Listed entries
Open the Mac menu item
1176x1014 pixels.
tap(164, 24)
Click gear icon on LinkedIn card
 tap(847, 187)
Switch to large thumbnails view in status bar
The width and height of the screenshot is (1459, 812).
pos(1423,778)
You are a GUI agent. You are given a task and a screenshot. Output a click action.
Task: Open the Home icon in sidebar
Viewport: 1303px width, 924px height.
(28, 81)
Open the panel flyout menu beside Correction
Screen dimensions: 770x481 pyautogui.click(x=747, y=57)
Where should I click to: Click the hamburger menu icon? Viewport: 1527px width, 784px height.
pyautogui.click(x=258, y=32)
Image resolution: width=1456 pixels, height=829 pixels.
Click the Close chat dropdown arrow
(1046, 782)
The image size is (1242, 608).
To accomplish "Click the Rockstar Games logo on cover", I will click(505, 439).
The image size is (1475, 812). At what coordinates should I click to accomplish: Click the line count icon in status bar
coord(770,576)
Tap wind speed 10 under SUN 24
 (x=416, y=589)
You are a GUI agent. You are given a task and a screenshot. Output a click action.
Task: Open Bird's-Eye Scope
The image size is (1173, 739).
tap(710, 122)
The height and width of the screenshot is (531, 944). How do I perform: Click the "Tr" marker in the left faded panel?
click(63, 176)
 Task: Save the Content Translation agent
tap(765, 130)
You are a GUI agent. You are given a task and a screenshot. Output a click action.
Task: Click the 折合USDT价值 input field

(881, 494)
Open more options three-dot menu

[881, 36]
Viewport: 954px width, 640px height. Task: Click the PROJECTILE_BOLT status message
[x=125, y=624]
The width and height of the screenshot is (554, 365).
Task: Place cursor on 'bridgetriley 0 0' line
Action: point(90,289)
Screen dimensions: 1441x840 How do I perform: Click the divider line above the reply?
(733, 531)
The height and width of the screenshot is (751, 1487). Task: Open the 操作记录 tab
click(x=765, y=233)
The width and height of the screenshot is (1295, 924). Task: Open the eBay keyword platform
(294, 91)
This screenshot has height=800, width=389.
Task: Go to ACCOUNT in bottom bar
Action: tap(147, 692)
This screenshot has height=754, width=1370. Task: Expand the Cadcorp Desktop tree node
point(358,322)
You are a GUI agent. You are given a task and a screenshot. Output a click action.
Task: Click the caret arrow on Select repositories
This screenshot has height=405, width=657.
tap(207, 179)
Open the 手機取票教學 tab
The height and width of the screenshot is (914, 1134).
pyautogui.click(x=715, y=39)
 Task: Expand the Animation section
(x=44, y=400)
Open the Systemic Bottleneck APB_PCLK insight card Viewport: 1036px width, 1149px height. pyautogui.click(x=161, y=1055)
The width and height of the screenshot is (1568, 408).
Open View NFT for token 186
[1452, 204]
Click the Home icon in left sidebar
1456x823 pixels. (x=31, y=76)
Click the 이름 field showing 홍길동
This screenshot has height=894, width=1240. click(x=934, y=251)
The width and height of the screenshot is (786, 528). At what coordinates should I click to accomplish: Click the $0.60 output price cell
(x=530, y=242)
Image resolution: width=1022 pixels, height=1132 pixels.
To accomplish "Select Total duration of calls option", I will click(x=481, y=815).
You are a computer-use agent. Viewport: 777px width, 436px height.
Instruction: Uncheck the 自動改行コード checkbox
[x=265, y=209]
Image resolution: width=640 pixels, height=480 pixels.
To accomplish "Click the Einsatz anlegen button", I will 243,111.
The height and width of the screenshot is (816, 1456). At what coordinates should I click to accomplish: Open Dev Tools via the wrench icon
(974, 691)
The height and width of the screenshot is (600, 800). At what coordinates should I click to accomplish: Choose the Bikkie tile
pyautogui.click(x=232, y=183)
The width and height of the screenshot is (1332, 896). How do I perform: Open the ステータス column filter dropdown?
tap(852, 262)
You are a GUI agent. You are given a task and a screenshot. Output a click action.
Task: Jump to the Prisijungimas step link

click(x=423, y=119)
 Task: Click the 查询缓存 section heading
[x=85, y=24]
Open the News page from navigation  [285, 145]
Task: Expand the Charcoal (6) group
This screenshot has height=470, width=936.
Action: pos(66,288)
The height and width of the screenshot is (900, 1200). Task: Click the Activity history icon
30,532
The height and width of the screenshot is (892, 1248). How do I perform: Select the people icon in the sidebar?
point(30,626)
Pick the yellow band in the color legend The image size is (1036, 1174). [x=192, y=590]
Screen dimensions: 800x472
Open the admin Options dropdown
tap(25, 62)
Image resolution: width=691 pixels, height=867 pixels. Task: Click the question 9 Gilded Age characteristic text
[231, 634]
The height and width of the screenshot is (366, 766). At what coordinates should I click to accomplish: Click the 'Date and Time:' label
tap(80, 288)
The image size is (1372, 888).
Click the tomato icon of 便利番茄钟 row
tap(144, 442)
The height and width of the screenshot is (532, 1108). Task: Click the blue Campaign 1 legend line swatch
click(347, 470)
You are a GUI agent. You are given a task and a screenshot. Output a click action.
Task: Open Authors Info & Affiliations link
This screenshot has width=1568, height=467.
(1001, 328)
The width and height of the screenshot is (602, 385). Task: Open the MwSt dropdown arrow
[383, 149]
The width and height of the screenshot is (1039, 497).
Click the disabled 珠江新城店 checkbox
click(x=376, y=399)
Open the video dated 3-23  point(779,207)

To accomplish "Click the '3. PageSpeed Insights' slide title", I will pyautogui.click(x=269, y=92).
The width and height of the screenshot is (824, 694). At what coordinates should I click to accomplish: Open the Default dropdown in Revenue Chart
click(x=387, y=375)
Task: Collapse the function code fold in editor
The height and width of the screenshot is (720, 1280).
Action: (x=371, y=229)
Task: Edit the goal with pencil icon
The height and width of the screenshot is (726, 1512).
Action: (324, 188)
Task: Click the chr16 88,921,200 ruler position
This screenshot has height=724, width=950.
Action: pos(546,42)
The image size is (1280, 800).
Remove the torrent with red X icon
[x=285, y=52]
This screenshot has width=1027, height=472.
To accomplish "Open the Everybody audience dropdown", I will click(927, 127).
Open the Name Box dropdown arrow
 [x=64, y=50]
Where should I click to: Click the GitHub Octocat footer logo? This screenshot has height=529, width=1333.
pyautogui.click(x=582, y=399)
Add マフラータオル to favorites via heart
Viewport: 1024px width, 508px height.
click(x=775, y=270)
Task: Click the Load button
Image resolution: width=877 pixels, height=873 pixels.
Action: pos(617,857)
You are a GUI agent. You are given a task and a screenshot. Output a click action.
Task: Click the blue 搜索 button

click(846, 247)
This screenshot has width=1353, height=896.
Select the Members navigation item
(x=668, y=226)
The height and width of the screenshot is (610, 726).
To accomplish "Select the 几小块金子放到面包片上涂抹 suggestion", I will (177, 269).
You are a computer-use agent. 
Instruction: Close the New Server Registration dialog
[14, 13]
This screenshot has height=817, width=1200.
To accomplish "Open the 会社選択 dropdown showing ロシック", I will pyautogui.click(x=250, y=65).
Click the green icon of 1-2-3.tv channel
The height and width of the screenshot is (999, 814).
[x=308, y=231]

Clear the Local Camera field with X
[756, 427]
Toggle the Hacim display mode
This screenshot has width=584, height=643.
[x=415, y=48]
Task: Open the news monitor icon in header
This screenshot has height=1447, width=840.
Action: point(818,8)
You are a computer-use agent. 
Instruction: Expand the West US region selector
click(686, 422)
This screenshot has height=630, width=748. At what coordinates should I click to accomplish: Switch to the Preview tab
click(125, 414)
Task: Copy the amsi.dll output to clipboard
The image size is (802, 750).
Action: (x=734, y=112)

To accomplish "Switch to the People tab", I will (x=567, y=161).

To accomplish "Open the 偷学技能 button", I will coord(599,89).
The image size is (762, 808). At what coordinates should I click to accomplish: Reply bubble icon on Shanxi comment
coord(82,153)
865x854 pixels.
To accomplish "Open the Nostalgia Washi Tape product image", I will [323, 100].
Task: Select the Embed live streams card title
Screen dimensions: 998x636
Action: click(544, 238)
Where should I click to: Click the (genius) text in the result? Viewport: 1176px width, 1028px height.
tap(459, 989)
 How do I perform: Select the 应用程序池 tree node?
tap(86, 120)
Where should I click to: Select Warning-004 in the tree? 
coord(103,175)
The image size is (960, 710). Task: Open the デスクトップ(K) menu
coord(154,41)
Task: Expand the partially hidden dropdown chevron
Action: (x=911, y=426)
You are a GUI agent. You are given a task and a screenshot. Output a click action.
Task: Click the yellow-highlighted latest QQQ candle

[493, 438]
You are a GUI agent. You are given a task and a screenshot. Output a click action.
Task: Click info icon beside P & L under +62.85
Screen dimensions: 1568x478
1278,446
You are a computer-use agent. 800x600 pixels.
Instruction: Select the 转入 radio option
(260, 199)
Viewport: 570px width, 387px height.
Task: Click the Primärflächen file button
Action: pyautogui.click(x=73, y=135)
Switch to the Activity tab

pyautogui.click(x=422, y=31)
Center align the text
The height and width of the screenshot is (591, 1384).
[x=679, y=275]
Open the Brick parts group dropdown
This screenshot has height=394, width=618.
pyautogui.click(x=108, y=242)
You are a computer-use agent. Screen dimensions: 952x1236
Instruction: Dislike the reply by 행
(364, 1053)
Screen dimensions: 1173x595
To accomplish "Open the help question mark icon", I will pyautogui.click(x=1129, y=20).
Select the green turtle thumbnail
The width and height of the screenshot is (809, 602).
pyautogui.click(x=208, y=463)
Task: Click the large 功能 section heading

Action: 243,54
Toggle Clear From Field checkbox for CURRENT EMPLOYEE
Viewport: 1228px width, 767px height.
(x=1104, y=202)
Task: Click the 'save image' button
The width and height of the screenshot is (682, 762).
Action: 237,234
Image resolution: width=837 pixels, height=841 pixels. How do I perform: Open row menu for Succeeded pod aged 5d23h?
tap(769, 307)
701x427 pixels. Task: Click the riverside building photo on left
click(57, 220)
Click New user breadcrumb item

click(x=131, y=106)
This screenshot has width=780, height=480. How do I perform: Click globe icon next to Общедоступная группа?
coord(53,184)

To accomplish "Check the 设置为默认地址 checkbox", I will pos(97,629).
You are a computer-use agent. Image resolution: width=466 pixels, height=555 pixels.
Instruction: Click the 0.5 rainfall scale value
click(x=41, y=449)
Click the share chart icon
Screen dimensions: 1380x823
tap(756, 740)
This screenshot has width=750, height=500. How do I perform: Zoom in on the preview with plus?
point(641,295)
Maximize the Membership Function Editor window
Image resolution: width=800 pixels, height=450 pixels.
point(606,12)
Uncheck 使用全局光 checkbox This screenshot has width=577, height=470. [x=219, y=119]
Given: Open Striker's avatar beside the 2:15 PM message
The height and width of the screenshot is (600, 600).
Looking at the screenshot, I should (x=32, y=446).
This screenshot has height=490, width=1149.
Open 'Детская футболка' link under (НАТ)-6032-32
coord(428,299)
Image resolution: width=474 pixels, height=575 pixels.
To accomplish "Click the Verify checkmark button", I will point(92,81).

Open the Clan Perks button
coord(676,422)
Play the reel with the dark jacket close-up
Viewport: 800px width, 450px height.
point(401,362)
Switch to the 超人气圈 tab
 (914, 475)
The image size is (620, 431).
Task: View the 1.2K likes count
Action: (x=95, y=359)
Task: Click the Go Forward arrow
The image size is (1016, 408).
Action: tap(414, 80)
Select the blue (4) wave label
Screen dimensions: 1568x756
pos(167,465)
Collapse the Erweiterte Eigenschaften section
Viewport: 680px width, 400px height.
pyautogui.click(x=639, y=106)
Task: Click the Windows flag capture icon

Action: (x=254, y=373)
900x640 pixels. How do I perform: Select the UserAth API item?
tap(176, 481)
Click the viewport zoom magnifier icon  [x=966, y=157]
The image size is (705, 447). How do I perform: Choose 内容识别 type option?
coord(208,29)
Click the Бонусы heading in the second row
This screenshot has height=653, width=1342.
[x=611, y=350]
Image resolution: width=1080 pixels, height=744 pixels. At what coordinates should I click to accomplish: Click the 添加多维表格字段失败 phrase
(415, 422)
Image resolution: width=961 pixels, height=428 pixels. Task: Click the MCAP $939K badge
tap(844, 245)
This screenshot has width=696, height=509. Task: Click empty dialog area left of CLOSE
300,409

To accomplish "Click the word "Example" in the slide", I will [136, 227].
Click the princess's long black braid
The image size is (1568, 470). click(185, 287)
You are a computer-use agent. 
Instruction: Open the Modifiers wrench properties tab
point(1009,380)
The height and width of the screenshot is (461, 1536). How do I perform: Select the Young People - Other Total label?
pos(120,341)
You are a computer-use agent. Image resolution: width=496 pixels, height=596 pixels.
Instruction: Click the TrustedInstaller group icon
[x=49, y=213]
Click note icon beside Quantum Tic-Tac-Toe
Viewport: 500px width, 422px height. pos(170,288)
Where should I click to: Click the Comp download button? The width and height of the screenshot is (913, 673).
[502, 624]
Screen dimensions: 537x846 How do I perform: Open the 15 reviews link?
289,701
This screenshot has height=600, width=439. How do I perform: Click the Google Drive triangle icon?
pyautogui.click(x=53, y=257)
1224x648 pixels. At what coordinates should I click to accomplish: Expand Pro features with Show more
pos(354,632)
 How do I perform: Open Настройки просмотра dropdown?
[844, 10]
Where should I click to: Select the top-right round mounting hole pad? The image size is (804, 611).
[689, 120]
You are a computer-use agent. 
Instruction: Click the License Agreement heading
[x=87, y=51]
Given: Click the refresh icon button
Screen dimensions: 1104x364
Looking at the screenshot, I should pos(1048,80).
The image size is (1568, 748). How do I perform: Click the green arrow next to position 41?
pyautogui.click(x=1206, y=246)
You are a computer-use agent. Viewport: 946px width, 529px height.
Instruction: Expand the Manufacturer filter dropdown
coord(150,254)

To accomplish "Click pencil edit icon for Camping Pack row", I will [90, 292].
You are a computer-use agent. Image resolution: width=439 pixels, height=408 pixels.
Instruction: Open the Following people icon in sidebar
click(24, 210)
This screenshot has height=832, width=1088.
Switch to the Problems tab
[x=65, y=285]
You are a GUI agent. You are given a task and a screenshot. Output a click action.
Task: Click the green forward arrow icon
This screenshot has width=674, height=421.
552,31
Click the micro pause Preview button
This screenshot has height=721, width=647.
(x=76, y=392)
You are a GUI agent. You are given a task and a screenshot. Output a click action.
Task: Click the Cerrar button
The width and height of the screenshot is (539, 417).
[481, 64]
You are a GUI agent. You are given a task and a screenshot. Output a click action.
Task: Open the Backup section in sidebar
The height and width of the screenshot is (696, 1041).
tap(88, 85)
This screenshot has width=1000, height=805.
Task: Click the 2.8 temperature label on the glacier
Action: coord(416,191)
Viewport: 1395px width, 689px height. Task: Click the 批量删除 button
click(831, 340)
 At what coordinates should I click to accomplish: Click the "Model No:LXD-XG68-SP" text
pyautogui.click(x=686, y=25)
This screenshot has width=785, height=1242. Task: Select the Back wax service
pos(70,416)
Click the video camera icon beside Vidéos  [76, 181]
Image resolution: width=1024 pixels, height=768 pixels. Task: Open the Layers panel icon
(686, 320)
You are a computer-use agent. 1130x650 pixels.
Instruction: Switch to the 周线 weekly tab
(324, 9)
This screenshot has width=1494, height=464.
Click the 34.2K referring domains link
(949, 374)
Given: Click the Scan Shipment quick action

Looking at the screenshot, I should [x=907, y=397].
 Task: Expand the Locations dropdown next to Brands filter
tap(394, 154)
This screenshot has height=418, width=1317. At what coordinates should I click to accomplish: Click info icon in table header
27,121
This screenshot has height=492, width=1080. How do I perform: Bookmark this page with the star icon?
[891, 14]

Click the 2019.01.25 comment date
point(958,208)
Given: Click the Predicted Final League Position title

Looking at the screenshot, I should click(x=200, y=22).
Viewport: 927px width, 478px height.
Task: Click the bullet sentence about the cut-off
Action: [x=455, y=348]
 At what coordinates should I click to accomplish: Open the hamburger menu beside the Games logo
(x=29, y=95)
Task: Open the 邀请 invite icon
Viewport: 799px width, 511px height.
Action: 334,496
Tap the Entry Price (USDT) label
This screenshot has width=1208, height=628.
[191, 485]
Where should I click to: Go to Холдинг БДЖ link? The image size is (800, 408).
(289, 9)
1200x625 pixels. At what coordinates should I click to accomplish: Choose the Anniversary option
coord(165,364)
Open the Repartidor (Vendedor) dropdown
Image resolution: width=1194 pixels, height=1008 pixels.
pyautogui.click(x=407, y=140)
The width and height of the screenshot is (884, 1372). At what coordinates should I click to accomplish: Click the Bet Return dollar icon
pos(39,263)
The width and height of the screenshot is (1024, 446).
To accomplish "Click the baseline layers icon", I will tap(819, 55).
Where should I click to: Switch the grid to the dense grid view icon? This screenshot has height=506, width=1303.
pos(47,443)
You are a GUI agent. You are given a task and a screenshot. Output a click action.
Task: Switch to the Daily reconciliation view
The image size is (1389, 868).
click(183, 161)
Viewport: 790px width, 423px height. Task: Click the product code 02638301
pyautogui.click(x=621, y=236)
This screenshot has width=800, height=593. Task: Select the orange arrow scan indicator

Exercise
Copy the material above word for word, taking the first line, the line containing "The image size is (1242, 608).", and every line between them, and nothing else.

Result
Open the Mac menu item
1176x1014 pixels.
tap(164, 24)
Click gear icon on LinkedIn card
 tap(847, 187)
Switch to large thumbnails view in status bar
The width and height of the screenshot is (1459, 812).
pos(1423,778)
You are a GUI agent. You are given a task and a screenshot. Output a click action.
Task: Open the Home icon in sidebar
Viewport: 1303px width, 924px height.
(28, 81)
Open the panel flyout menu beside Correction
Screen dimensions: 770x481 pyautogui.click(x=747, y=57)
Where should I click to: Click the hamburger menu icon? Viewport: 1527px width, 784px height.
pyautogui.click(x=258, y=32)
Image resolution: width=1456 pixels, height=829 pixels.
Click the Close chat dropdown arrow
(1046, 782)
The image size is (1242, 608).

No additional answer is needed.